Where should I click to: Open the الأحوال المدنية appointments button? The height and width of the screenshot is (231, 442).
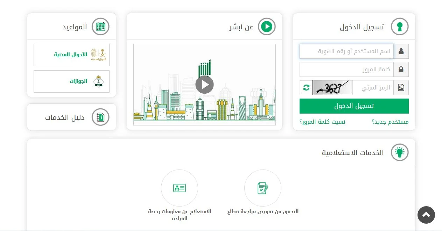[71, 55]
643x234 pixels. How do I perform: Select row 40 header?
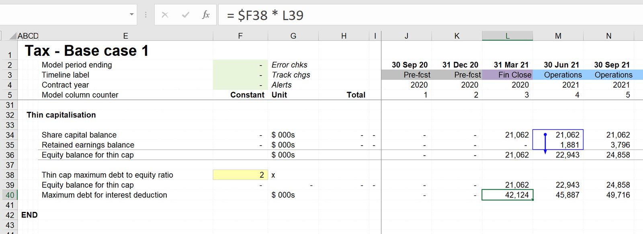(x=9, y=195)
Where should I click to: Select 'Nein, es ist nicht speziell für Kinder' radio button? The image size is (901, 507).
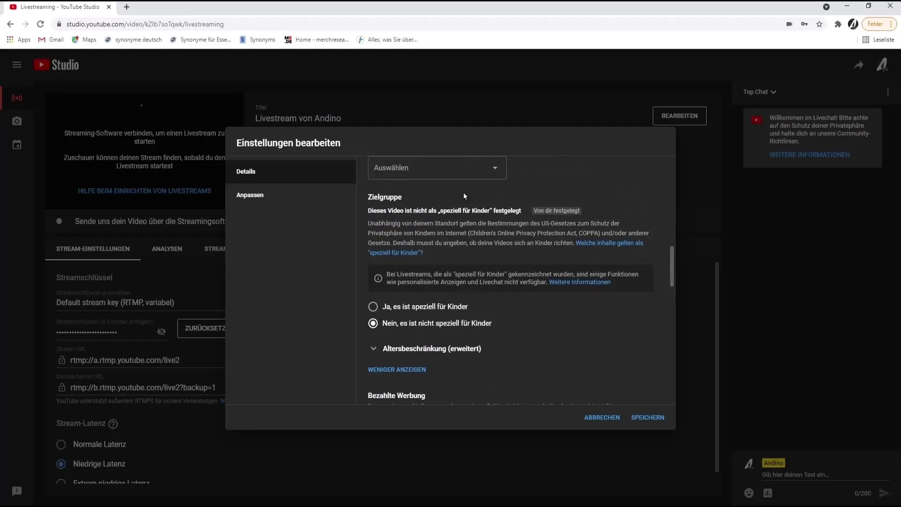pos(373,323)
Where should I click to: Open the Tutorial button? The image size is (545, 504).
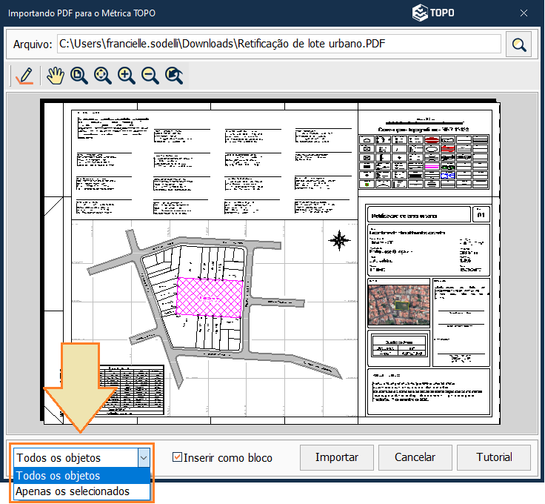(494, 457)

__________________________________________________

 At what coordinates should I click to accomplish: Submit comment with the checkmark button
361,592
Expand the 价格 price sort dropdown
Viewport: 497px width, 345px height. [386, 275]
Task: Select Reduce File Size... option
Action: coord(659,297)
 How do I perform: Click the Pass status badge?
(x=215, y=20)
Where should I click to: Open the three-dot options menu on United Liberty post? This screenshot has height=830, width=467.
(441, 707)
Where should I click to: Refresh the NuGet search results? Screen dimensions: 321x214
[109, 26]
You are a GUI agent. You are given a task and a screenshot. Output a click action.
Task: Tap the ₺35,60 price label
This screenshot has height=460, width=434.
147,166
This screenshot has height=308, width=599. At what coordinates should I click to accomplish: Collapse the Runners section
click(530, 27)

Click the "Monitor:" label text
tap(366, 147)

__________________________________________________

• [Task description]: Set down again, word for word, the stretch of records from the line with "Where should I click to: Open the three-dot" to the line with "Task: Tap the ₺35,60 price label", both of those lines included.

• [Answer to this task]:
Where should I click to: Open the three-dot options menu on United Liberty post? This screenshot has height=830, width=467.
(441, 707)
Where should I click to: Refresh the NuGet search results? Screen dimensions: 321x214
[109, 26]
You are a GUI agent. You are given a task and a screenshot. Output a click action.
Task: Tap the ₺35,60 price label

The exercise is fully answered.